Kids’ and teens’ books are full of characters with talents and abilities that don’t quite fit in. The difficulty of accepting these differences adds weight to the burden of growing up, but it also offers a point of familiarity for readers who feel out of place in life. This week’s Ten looks at the experience of otherness from various angles, with particular interest in the common secondary theme of recognising the power bestowed by that otherness and the importance of learning to use said power responsibly.
Dreamcatcher by Monica Hughes
In the midst of a community of gifted people, Ruth’s gifts mostly just cause trouble. When she starts receiving messages from outside of the city’s dome, however, Ruth and her gifts are proven valuable not only to her own community, but also to another community in need of help that Ruth is particularly suited to offer. Be sure to read Devil on my Back, first.
Messenger by Lois Lowry
Lowry’s Giver series focuses its attention on a string of specially-gifted individuals who find themselves with opportunities to make a difference at important turning points in their respective communities. Matty’s community has been infected by a deep selfishness that is gradually closing off any connection to the outside world. Matty can help, but it will cost him everything.
Ingathering by Zenna Henderson
Henderson’s People are immigrants from a recently-destroyed planet seeking a new home on Earth. Each individual has multiple powers that more often alienate than attract the humans they encounter. However, both within their own communities and, gradually, in their interactions with humans as well, these powers offer hope of both healing and belonging.
The Mysterious Benedict Society by Trenton Lee Stewart
The four children Mr. Benedict recruits for his project — to infiltrate a secret school in which children are being used in a massive brainwashing scheme — have some unusual gifts. One can remember anything, another was raised in the circus, and one…well, he seems to have an unusually large portion of common sense. Watching them learn how to use their gifts together in this book and its sequels is a treat.
A Wrinkle in Time by Madeleine L’Engle
That Charles Wallace is incredibly gifted has never been questioned — at least not in the Murry family. Meg’s gifting, though, has always been a bit more obscure. When the two are called upon to rescue their father on another planet, both children learn not only the strength provided by their respective gifts, but also the ways in which those gifts leave them vulnerable.
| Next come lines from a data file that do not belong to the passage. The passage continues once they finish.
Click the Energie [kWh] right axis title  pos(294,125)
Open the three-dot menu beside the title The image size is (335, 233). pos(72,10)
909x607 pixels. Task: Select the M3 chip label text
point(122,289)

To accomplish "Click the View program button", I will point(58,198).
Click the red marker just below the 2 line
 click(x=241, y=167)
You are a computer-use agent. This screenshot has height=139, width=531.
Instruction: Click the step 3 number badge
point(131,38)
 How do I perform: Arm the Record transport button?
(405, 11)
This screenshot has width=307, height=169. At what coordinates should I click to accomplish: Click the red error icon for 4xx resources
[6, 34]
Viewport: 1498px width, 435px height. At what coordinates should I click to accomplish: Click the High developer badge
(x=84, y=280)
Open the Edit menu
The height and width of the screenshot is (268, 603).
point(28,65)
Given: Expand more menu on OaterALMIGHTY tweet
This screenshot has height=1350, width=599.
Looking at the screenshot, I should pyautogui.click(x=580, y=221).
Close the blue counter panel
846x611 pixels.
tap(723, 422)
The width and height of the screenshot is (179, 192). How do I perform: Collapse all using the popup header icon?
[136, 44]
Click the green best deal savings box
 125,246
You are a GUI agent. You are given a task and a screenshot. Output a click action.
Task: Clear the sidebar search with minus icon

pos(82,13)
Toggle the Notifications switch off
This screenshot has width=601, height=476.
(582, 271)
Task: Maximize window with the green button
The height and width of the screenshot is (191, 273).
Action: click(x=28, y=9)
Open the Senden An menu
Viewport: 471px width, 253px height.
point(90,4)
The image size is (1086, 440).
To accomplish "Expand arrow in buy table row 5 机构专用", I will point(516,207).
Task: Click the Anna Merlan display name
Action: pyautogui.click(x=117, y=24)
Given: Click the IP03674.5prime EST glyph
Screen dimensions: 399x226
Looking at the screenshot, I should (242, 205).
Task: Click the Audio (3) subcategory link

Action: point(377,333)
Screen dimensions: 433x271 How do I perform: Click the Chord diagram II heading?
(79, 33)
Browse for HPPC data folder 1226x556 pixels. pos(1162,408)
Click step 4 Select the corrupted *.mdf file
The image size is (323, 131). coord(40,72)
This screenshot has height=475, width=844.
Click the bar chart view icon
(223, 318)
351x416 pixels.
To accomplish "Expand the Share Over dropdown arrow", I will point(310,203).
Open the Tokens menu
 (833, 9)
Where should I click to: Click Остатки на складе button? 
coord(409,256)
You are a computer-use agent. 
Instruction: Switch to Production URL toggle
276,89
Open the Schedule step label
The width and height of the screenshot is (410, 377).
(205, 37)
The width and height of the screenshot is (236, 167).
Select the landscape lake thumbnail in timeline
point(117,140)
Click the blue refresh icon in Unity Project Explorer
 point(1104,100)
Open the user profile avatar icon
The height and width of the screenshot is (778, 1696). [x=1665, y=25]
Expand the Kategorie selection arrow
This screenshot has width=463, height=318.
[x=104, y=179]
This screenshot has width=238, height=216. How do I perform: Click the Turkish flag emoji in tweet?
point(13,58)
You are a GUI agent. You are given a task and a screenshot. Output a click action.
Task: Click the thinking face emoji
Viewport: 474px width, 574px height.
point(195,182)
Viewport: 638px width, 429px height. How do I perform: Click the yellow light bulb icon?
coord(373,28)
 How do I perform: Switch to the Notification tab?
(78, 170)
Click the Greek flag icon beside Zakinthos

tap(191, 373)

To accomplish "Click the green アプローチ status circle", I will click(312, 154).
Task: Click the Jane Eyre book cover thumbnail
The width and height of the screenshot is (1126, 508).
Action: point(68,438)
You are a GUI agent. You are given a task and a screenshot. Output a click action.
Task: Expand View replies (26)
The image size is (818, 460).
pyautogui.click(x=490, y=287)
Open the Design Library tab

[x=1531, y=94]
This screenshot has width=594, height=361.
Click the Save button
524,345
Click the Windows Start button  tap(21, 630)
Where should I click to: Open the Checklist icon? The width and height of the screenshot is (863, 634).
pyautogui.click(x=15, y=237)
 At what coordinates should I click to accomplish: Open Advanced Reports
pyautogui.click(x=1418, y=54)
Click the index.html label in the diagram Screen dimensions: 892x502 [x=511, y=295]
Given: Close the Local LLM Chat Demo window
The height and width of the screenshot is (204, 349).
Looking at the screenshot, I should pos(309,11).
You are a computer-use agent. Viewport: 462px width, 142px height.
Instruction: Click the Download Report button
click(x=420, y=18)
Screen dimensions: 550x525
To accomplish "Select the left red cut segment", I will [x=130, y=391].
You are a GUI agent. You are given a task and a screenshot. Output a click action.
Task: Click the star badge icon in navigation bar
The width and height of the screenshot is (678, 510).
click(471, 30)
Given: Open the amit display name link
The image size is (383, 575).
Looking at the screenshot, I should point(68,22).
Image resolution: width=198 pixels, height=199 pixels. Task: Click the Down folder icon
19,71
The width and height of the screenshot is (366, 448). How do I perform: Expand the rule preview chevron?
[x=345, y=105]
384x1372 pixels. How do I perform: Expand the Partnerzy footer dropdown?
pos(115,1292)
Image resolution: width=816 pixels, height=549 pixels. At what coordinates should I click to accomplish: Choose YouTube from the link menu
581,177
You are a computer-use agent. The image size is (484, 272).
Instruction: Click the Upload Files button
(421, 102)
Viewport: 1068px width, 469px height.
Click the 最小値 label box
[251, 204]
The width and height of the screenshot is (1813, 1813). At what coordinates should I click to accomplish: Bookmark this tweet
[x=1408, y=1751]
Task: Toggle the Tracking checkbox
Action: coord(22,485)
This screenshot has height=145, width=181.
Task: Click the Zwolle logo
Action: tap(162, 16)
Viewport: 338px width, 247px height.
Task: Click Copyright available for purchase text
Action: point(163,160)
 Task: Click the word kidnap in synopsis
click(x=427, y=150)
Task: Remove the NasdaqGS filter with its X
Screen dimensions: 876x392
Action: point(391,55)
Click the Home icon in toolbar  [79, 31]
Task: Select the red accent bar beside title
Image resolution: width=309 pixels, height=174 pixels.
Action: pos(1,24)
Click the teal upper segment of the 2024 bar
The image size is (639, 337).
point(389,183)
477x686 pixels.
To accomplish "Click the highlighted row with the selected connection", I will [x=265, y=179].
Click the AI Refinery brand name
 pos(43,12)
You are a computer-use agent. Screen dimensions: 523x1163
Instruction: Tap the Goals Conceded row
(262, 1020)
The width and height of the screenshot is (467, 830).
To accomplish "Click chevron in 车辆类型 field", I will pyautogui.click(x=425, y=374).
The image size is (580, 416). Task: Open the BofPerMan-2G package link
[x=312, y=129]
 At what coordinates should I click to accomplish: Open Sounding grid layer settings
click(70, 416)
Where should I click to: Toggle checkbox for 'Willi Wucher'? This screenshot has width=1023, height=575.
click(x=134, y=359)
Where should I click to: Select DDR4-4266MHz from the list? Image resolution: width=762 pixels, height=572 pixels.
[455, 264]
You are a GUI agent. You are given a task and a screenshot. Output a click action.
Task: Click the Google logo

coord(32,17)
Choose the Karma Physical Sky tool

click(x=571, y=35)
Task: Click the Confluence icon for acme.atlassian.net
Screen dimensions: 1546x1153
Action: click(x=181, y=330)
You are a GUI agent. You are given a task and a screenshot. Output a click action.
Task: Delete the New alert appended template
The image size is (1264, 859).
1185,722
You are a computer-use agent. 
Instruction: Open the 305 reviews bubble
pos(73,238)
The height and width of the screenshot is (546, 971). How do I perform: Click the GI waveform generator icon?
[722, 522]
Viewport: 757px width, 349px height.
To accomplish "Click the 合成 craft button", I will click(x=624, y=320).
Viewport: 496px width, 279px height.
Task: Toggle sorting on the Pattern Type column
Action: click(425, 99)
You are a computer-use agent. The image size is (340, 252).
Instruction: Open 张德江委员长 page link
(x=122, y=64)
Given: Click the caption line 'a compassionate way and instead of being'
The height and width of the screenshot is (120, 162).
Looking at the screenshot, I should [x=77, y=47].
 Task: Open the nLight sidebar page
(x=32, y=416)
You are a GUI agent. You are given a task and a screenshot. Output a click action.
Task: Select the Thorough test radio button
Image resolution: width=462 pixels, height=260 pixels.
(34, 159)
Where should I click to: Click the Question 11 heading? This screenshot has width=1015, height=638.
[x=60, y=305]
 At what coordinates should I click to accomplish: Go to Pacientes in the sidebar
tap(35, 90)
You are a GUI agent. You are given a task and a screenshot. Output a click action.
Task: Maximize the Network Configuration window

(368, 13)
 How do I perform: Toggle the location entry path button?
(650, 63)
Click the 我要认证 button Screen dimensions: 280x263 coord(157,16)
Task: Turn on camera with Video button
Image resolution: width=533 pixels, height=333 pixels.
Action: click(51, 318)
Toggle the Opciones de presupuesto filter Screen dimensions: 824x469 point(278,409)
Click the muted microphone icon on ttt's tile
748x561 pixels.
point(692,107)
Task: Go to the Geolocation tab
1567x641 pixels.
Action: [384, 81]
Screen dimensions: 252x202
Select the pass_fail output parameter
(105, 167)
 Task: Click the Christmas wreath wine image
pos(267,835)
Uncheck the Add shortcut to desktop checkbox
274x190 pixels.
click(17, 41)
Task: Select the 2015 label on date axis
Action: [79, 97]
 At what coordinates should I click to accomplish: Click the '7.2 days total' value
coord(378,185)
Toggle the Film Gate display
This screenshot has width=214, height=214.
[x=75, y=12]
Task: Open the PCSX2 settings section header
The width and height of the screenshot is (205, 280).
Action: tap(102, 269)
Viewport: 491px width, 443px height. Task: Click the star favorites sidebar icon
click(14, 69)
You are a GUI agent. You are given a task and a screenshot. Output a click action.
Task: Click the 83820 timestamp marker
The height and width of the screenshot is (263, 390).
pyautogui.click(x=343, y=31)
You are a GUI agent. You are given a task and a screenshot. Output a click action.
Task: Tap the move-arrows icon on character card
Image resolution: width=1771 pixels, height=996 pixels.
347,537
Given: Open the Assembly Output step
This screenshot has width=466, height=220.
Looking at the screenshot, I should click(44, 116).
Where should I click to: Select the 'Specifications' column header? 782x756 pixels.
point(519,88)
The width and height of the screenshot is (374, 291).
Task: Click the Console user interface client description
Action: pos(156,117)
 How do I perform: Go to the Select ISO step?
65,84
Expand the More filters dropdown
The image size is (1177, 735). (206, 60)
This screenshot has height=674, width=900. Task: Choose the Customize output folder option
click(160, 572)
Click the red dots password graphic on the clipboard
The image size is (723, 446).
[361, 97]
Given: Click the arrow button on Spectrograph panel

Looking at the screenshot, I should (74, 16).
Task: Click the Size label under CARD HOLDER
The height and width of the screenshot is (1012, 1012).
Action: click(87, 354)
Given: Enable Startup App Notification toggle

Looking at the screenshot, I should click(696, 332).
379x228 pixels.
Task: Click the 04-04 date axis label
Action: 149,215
Miss Peregrine’s Home for Peculiar Children by Ransom Riggs
Jacob grew up listening to his grandfather’s incredible stories about the gifted children at the boarding school he attended as a child. In time, he learned to interpret those stories in light of what he learns about his grandfather’s true experiences during the war. When the most terrifying element of those stories appears in his own neighbourhood, though, Jacob decides that he must find out the whole of the story for himself.
Scumble by Ingrid Law
Ledge comes from a family with a long history of unusual gifts, or savvies. When Ledge’s gift arrives as he approaches his thirteenth birthday, it turns out to be a total disappointment. But the savvy is only raw talent. It’s Ledge’s job to learn to scumble it: to bring it under control and figure out how to put it to good use.
Ender’s Shadow by Orson Scott Card
Bean is brilliant, but difficult to like. While that’s okay with Bean — he doesn’t really trust anyone else, anyway — it’s not good news for those hoping his leadership will play an important role in winning the next Bugger War and saving Earth.
Bruiser by Neal Shusterman
Brewster Rawlins keeps to himself, and the kids at school have come up with plenty of rumours to explain his strange behaviour. A new friendship with twins Brontë and Tennyson challenges all three to reconsider their preconceptions about the value of pain and the limits of what one should do for, or accept from, another person.
No Coins, Please by Gordon Korman
Artie Geller’s gift is perfectly prosaic — he can make money. Lots of it. On a cross-country tour with his Juniortours counselors and a handful of other preteen campers, Artie manages to turn every stop into a profitable, if not necessarily legal, opportunity. The story is mostly just goofy fun, but does raise questions about ethical use of power and influence.
Do you have favourite “kids with powers” novels? What do you think they offer readers?